Remarque : les actes de décès français ne donnent pas la cause du décès.
La Presse Américaine (juillet à septembre 1944)
La Presse Américaine annonce que Robert Jenkins a été abattu et tué au dessus de la France
Coupures de journaux - originaux de Natasha Jenkins, source :
The San Bernardino County Sun, 29 juillet 1944 (pilote de chasse porté disparu)
The San Bernardino County Sun, 16 septembre 1944 (rapport via l'unité de la Croix-Rouge)
Résumé des messages reçus par la famille JENKINS
27 juillet 1944 télégramme annonçant qu'il est porté disparu
11 août Lettre de McMahan, les pilotes de son vol ont déclaré qu'il avait sauté et avait vu un parachute car l'avion ne serait pas rentré chez lui.
17 août Lettre du QG AAF, l'avion a été endommagé, message radio disant qu'il a été sauté, les autres membres de son escadrille ne savent rien d'autre.
3 septembre Lettre de McMahan, sauté en raison d'une panne moteur.
14 septembre télégramme disant qu'il a été tué au combat
27 octobre Lettre du QG AAF confirmant qu'il a été tué au combat
Il n’est donc pas étonnant que sa famille et sa fiancée aient été déconcertés par les informations contradictoires et aient eu du mal à accepter qu’il soit réellement mort.
De nombreuses années plus tard, Natasha JENKINS a utilisé ces documents pour enseigner à ses élèves ses cours d'histoire. L'un des étudiants est allé plus loin et a trouvé une version américaine de ce qui était arrivé à Robert. Natasha a contacté le maire de Molineuf et enfin en 2017 la famille a mieux compris ce qui s'était passé. On espère que les recherches actuelles, menées en 2023, ajouteront les dernières pièces au puzzle.
Informations sur la cible - Aérodrome du Breuil
Source : ww2.dk et Anciens Aerodromes
(Le Breuil, alias La Chapelle) (47.681715, 1.207599)

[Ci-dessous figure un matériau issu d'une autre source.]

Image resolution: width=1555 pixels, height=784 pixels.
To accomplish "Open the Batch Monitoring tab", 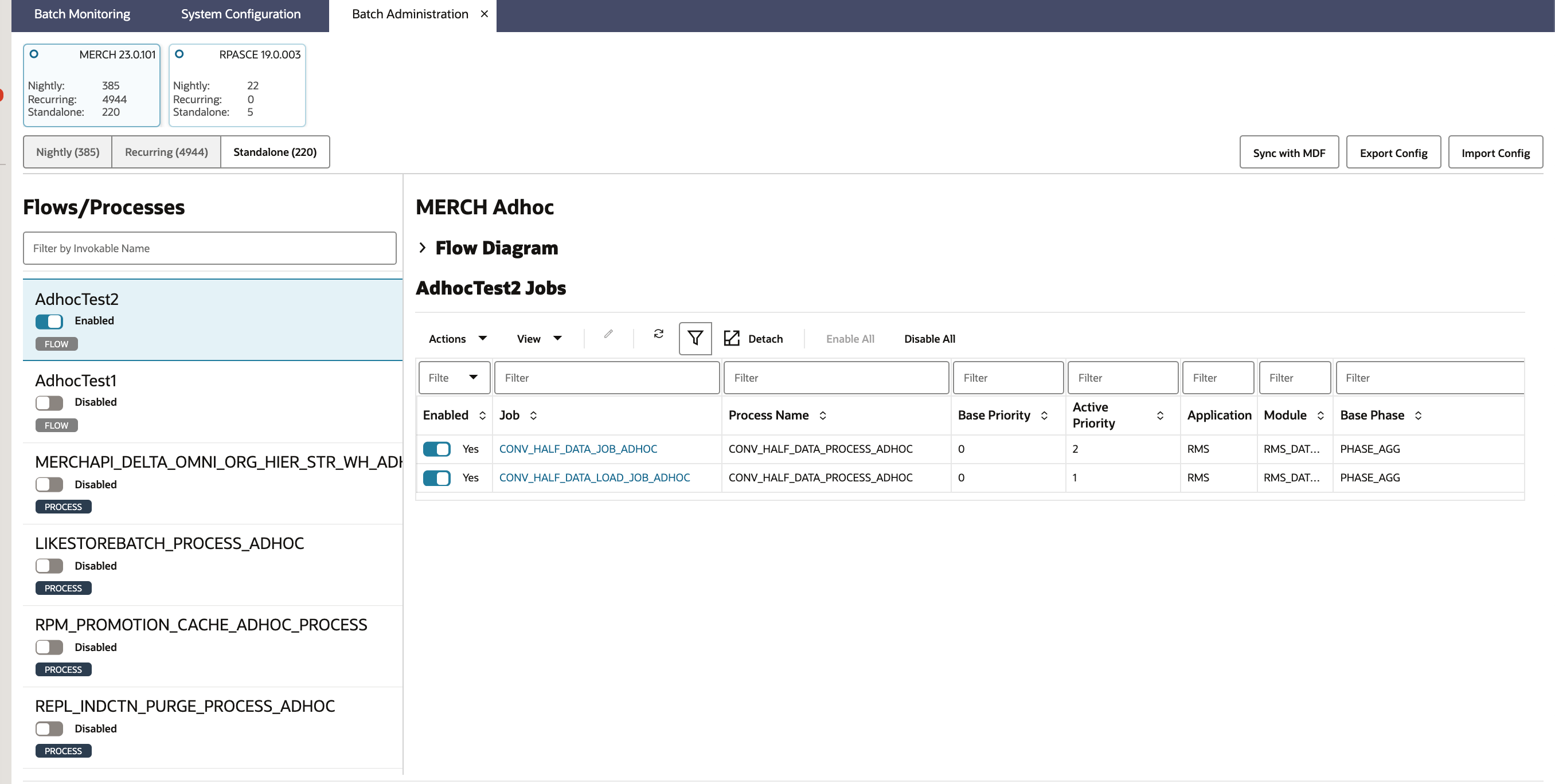I will pos(82,14).
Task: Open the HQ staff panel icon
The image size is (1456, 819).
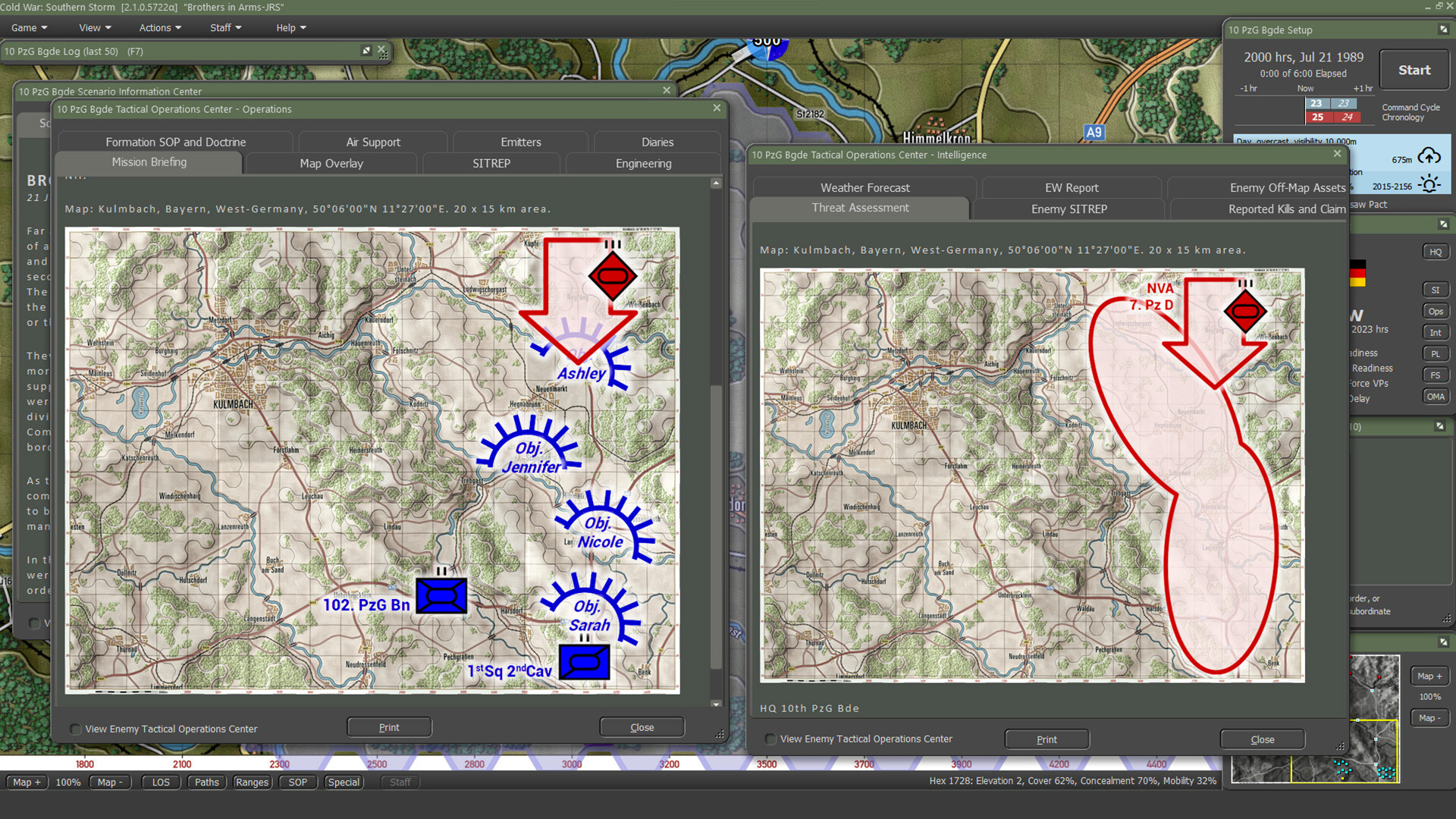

Piste d'atterrissage en herbe à 14 km au nord-ouest de Blois et à 2,5 km de La Chapelle-Vendômoise. Elle était partiellement achevée lorsque les Allemands en prirent possession en juin 1940. La Luftwaffe érigea un petit hangar mais le terrain d'atterrissage fut très peu utilisé, et principalement comme centre d'entraînement pour les recrues envoyées d'Allemagne. L'aérodrome n'était pas défendu. Dans le but d'empêcher les alliés d'utiliser les aéroports français, nombre d'entre eux ont été temporairement bloqués. Le Breuil a été bloqué à partir du 9 novembre 1942.
Ces obstructions ont dû être supprimées puisque le 20 avril 1944, une attaque à basse altitude du 8th Fighter Command P-51 Mustangs a détruit 1 x Fw 190, 1 x He 111 et 1 x Ju 52, plus 1 x Ju 88 endommagé. Le 27 avril 1944, la piste était de nouveau temporairement obstruée. L'unité opérationnelle de 1943 à août 1944 était le 91e Flieger-Regiment.
Graphique de aérodrome-blois-le-breuil.fr
L'aérodrome est toujours utilisé aujourd'hui et accueille chaque année le salon mondial de l'ULM. Il dispose d'un site Web qui décrit son histoire. Le texte présenté ici confirme l'attaque des P51 du 20 avril 1944 et l'obstruction du 27 avril.
Hormis le résumé de la mission américaine et la déclaration de Marvin BECKER, je n'ai trouvé aucune référence à une attaque au Breuil le 15 juillet 1944.